Build a super fast deep learning machine for under $1,000
The adventures in deep learning and cheap hardware continue!
The adventures in deep learning and cheap hardware continue!
Yes, you can run TensorFlow on a $39 Raspberry Pi, and yes, you can run TensorFlow on a GPU powered EC2 node for about $1 per hour. And yes, those options probably make more practical sense than building your own computer. But if you’re like me, you’re dying to build your own fast deep learning machine.
OK, a thousand bucks is way too much to spend on a DIY project, but once you have your machine set up, you can build hundreds of deep learning applications, from augmented robot brains to art projects (or at least, that’s how I justify it to myself). At the very least, this setup will easily outperform a $2,800 Macbook Pro on every metric other than power consumption and, because it’s easily upgraded, stay ahead of it for a few years to come.
I hadn’t built a computer since the ’80s, and I was pretty intimidated by dropping hundreds of dollars on something I might not be able to build (and might not really use), but I’m here to tell you it can be done! Also, it’s really fun, and you will end up with a great general-purpose computer that will generally do inference and learning 20 times faster than your laptop.
Here’s what you need to buy and some specific recommendations:
Motherboards come in different sizes. Since I didn’t want to use multiple GPUs, the cheapest and smallest standard size is called mini-ITX, which will be fine for this sort of project. My minimum requirements were a PCIe slot to plug the GPU into and two DDR4 slots to plug RAM into, and the board I went with was an ASUS Mini ITX DDR4 LGA 1151 B150I PRO GAMING/WIFI/AURA Motherboard for $125 on Amazon. It comes with a WiFi antenna, which is actually super useful in my basement.
Cases don’t matter much, but they’re pretty cheap, and since this market for DIY computers is dominated by gamers, they come in all kinds of fun shapes and colors. The size should match the motherboard, so it needs to have mini-ITX in the name. I bought a Thermaltake Core V1 Mini ITX Cube on Amazon for $50.
I can’t believe how cheap RAM has gotten! You need to buy DDR4 RAM to match the motherboard (that’s most of what you will find online) and the prices are all about the same. I bought two 8GB of Corsair Vengeance for $129.

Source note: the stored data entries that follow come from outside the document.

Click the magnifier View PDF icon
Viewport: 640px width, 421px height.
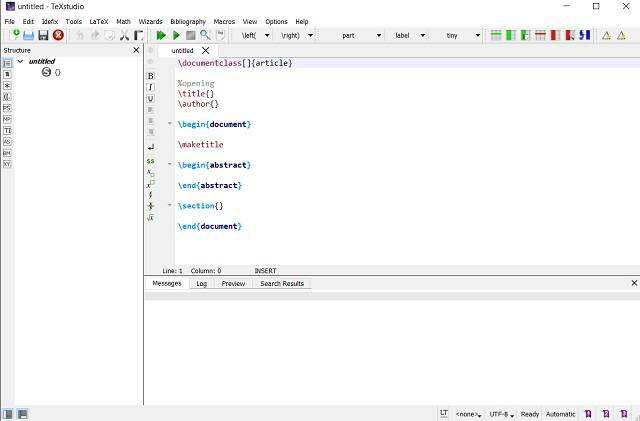pos(205,35)
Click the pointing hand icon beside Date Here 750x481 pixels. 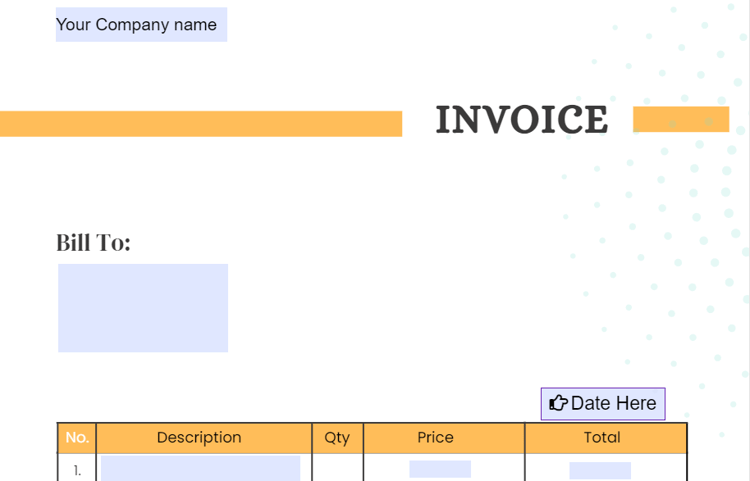pyautogui.click(x=558, y=403)
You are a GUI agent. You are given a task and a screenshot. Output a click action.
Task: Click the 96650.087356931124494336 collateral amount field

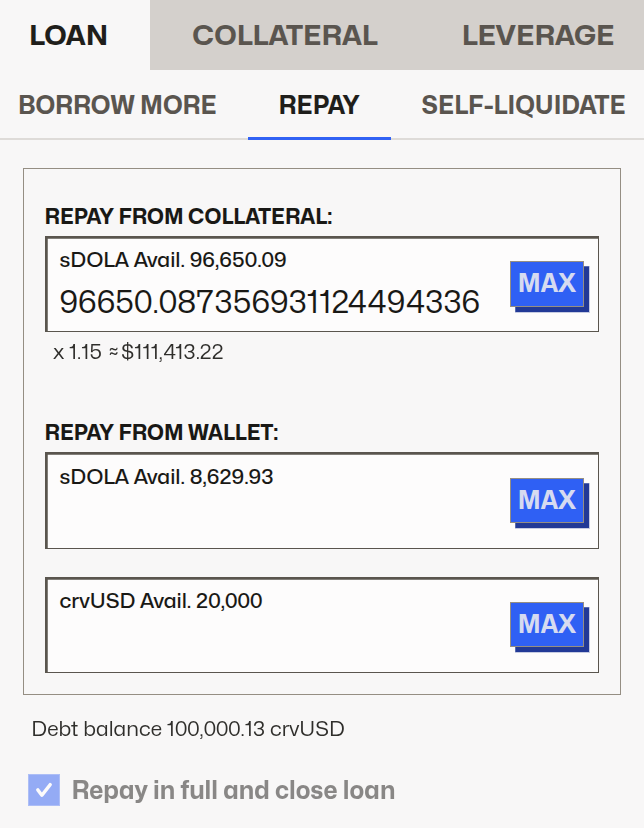point(270,302)
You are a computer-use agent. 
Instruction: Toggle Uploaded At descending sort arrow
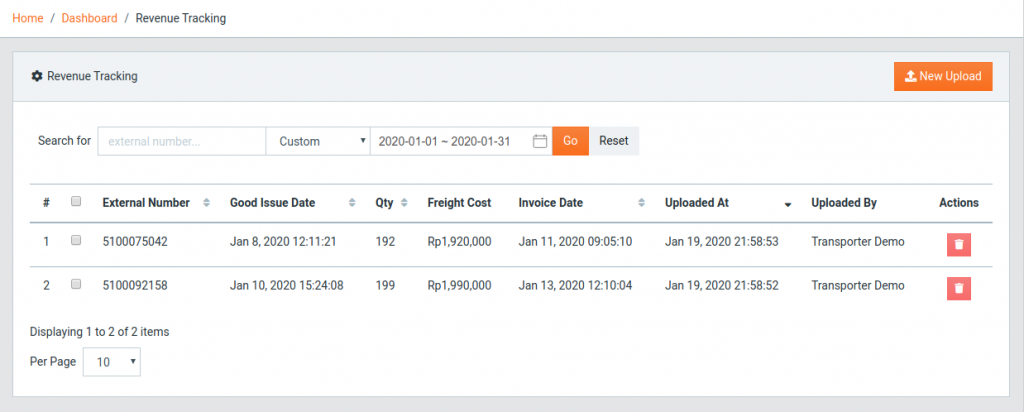tap(788, 204)
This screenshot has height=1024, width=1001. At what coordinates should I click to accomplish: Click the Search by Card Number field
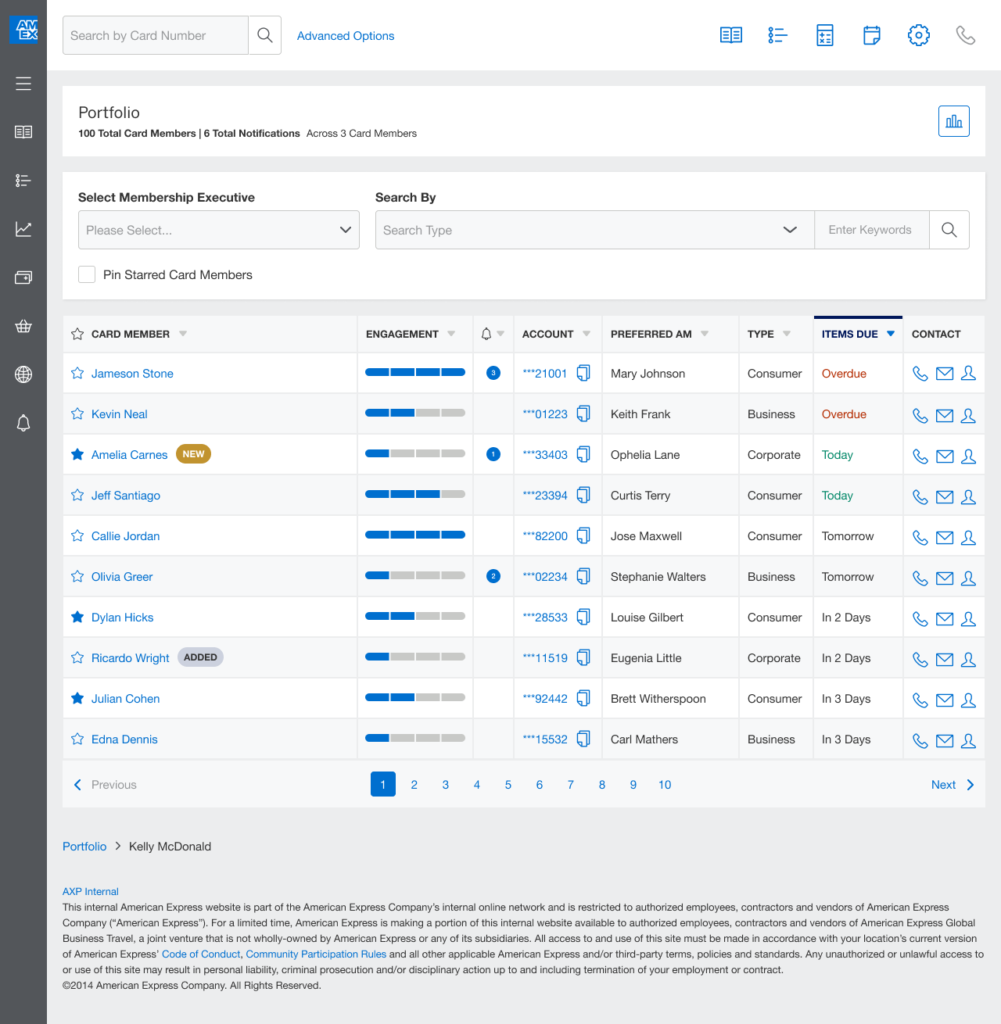click(155, 36)
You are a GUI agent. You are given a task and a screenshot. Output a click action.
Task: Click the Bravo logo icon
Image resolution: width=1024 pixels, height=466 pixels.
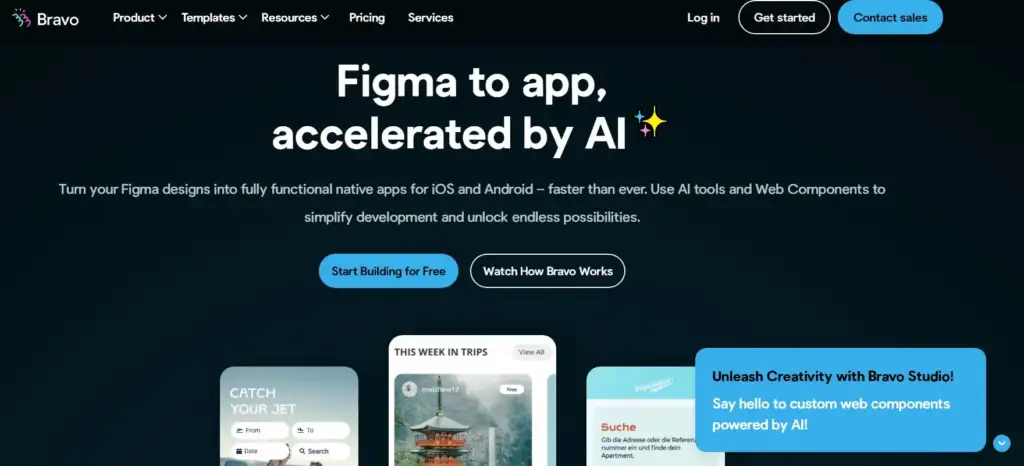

I spent the extra $5 because of the Amazon review that stated, “For those who just cannot get enough LEDs crammed into their system, these are the perfect choice.” If you build a computer in your basement and you don’t embrace your inner Burning Man/teenager aesthetic, you are going to have a really hard time finding components.
I looked at speed comparison CPU tests online, and I think I would have been fine with a slower CPU, as very few things I do are CPU-limited (except training neural nets and I’m going to use the GPU for that). But I couldn’t bring myself to build a whole computer with a CPU three generations old. I went with the Intel I5-6600 for $214.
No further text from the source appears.